October 9, 2019 / 6:17 AM / 11 days ago

上海外為市場=元は一時1カ月ぶり安値、通商協議控え緊張高まる

[香港 9日 ロイター] - 上海外国為替市場の人民元相場は、米中閣僚級通商協議を控える中、両国間の緊張が高まり、一時1カ月ぶり安値を付けた。ただ中盤までには下げ幅を縮小している。

米国務省は8日、新疆ウイグル自治区のイスラム教徒への弾圧や虐待などを理由に中国政府や共産党の当局者に対するビザ発給を制限すると発表。これを受けて貿易戦争の終結に向けて進展がみられるとの期待は低下した。

前日7日には米商務省が、中国の28団体・企業を事実上の禁輸リストである「エンティティー・リスト」に追加している。

みずほ銀行のアジア通貨担当チーフストラテジスト、ケン・チュン氏はリポートで「米中間の緊張の高まりは通商合意の妨げになる可能性があり、米中の対立が金融・ハイテク分野に波及すれば世界的なリセッション(景気後退)リスクが拡大する」と指摘した。

国内市場の元は1ドル=7.1530元と、9月6日以来の安値で取引を開始。

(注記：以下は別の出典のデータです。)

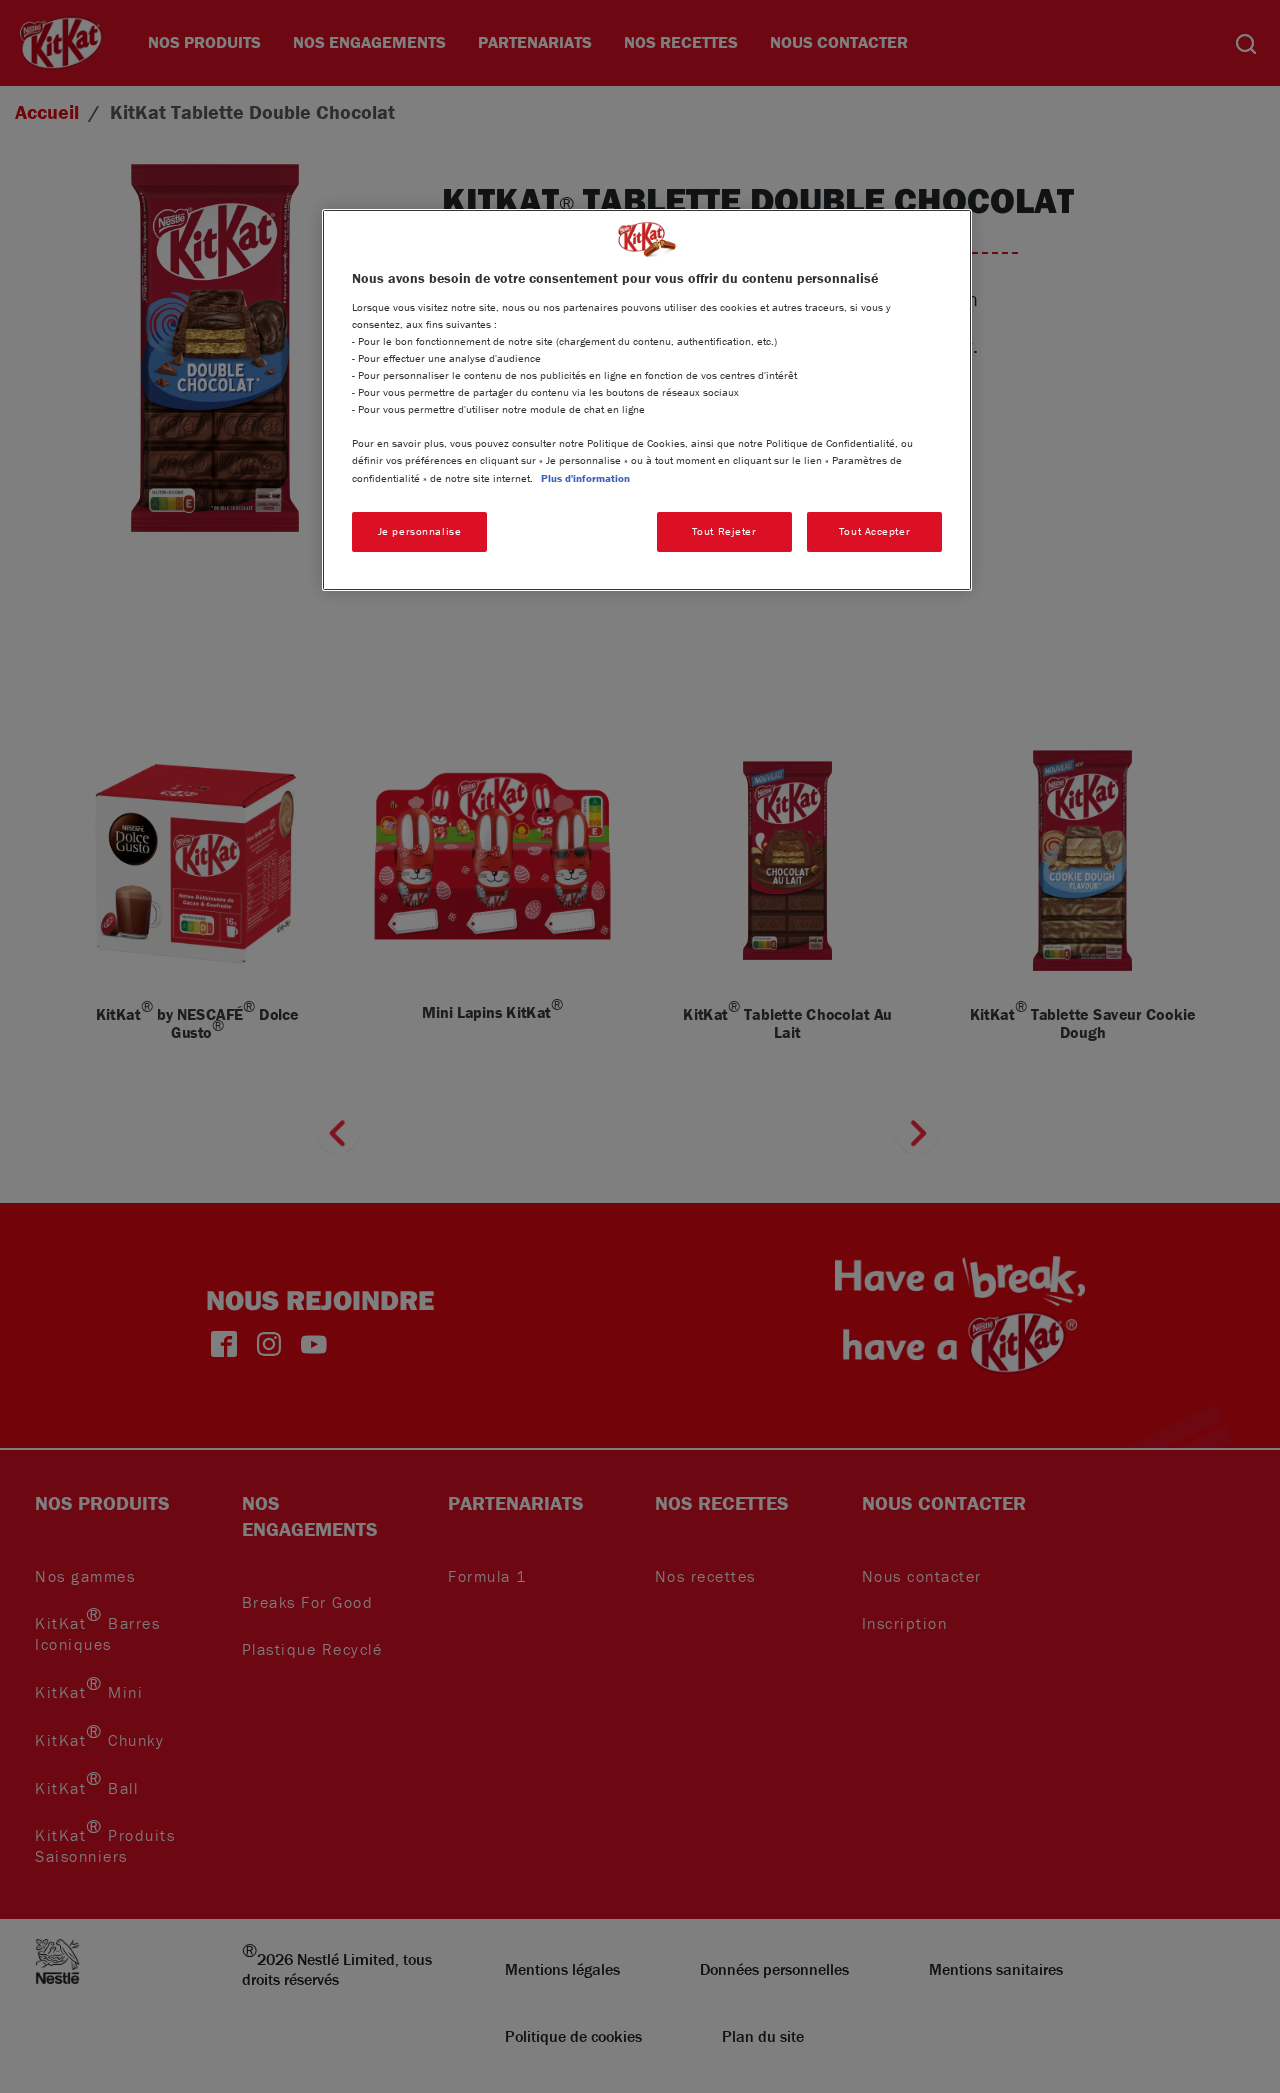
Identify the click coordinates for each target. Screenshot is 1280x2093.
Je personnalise (420, 531)
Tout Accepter (874, 531)
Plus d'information (585, 478)
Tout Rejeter (724, 531)
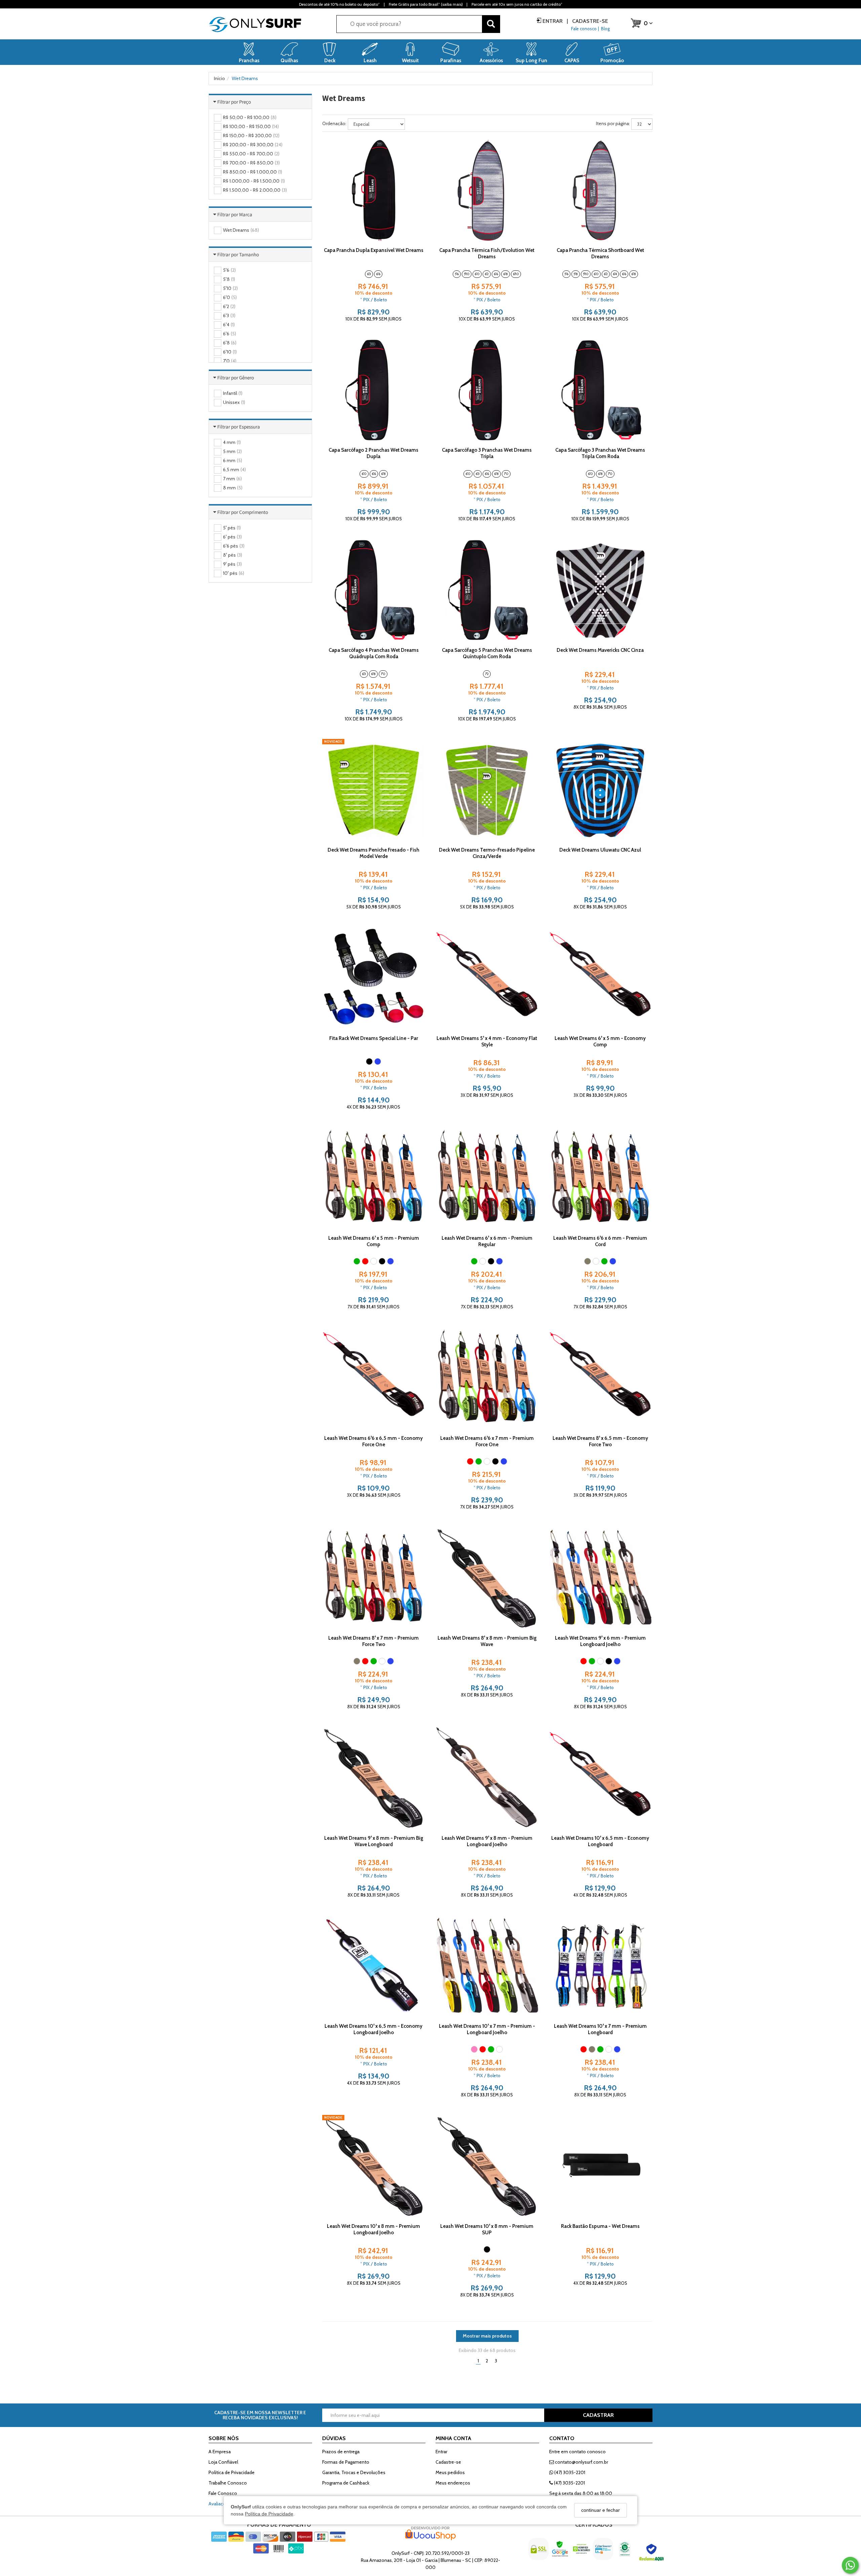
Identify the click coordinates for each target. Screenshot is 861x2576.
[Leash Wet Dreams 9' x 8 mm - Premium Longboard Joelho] (487, 1778)
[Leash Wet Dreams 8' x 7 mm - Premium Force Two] (373, 1578)
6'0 (477, 274)
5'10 (467, 274)
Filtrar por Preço (234, 102)
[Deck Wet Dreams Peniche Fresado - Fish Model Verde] (373, 790)
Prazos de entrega (341, 2452)
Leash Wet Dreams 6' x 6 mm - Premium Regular (487, 1241)
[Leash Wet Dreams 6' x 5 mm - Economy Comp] (600, 978)
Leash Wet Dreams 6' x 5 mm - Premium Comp (373, 1241)
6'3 (369, 274)
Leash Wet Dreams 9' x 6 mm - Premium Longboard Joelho (600, 1641)
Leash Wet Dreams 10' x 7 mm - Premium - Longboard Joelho (487, 2029)
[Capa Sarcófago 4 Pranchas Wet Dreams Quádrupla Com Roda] (373, 590)
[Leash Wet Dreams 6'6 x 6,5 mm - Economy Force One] (373, 1378)
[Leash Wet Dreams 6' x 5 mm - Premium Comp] (373, 1178)
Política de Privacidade (269, 2513)
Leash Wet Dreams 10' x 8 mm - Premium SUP (486, 2229)
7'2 (487, 674)
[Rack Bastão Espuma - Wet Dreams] (600, 2166)
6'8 (505, 274)
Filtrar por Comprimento (242, 512)
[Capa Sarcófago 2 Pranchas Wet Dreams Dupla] (373, 390)
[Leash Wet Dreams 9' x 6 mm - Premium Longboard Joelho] (600, 1578)
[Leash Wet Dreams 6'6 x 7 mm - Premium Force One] (487, 1378)
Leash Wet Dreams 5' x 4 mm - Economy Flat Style (487, 1041)
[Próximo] (417, 190)
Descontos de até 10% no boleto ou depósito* (339, 4)
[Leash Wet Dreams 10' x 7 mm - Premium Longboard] (600, 1966)
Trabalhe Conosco (228, 2483)
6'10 (516, 274)
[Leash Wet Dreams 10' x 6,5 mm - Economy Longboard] (600, 1778)
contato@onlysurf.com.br (581, 2462)
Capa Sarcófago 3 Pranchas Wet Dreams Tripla (487, 453)
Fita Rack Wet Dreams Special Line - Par (373, 1038)
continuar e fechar (600, 2510)
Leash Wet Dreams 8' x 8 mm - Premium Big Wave (487, 1641)
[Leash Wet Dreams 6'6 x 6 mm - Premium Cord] (600, 1178)
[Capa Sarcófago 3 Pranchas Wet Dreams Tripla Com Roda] (600, 390)
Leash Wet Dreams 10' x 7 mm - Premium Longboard (600, 2029)
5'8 (575, 274)
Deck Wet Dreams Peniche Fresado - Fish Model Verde (373, 853)
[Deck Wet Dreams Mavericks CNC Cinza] (600, 590)
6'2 (487, 274)
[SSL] (539, 2554)
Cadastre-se (589, 21)
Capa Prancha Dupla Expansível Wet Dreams (373, 250)
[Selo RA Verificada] (652, 2554)
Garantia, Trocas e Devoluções (353, 2472)
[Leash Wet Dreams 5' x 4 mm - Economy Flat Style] (487, 978)
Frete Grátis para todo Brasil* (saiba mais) (425, 4)
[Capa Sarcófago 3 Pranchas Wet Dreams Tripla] (487, 390)
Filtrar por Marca (234, 214)
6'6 (378, 274)
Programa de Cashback (345, 2483)
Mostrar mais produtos (487, 2336)
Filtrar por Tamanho (238, 254)
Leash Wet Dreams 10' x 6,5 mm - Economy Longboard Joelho (373, 2029)
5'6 (457, 274)
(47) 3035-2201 (569, 2472)
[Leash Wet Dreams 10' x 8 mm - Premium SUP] (487, 2166)
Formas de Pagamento (345, 2462)
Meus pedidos (450, 2472)
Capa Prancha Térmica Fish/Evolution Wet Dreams (486, 253)
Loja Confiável (223, 2462)
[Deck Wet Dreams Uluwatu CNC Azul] (600, 790)
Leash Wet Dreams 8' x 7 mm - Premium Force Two (373, 1641)
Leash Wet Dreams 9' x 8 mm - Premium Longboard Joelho (487, 1841)
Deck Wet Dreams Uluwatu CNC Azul (600, 850)
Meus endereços (453, 2483)
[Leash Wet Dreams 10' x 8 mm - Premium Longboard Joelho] (373, 2166)
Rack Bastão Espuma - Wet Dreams (600, 2226)
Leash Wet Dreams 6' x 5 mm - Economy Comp (600, 1041)
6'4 (615, 274)
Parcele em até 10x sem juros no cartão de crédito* (517, 4)
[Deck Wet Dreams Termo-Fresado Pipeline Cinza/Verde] (487, 790)
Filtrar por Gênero (235, 377)
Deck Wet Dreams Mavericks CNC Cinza (600, 650)
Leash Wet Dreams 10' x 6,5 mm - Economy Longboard (600, 1841)
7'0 (506, 474)
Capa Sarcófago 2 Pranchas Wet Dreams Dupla (373, 453)
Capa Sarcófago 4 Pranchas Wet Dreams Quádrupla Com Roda (374, 653)
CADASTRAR (598, 2415)
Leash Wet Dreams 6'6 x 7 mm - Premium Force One (487, 1441)
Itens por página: (613, 123)
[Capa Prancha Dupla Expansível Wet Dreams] (373, 190)
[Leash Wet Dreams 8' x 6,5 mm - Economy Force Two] (600, 1378)
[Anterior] (330, 190)
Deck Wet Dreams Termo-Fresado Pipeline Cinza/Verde (487, 853)
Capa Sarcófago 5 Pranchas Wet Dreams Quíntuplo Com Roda (487, 653)
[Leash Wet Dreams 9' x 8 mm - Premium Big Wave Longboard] (373, 1778)
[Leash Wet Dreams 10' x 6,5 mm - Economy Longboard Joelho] (373, 1966)
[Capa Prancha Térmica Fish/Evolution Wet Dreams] (487, 190)
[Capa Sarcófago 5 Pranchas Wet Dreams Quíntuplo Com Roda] (487, 590)
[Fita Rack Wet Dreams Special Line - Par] (373, 978)
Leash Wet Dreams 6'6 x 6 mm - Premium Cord (600, 1241)
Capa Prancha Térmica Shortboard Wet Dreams (600, 253)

しかし中盤時点ではほぼ横ばいの7.1436元で推移している。

オーバーナイトで悪材料を消化したオフショア人民元は0.2%高。

上海を拠点とする中国系銀行のトレーダーは「ニュースは比較的ネガティブな内容だったが、通商協議に重大な影響は与えていない」と指摘。今週米国が取っている対応は交渉戦術の可能性があるとの見方を示した。

中国人民銀行(中央銀行)はこの日の人民元の対ドル基準値(中間値)を1ドル=7.0728元に設定。前日基準値(7.0726元)に比べて若干元安水準だったが、ロイター試算の7.0929元よりは大幅な元高となった。

人民元の1年物ノンデリバラブル・フォワード(NDF)は7.2008元と、基準値比で1.78%の元安。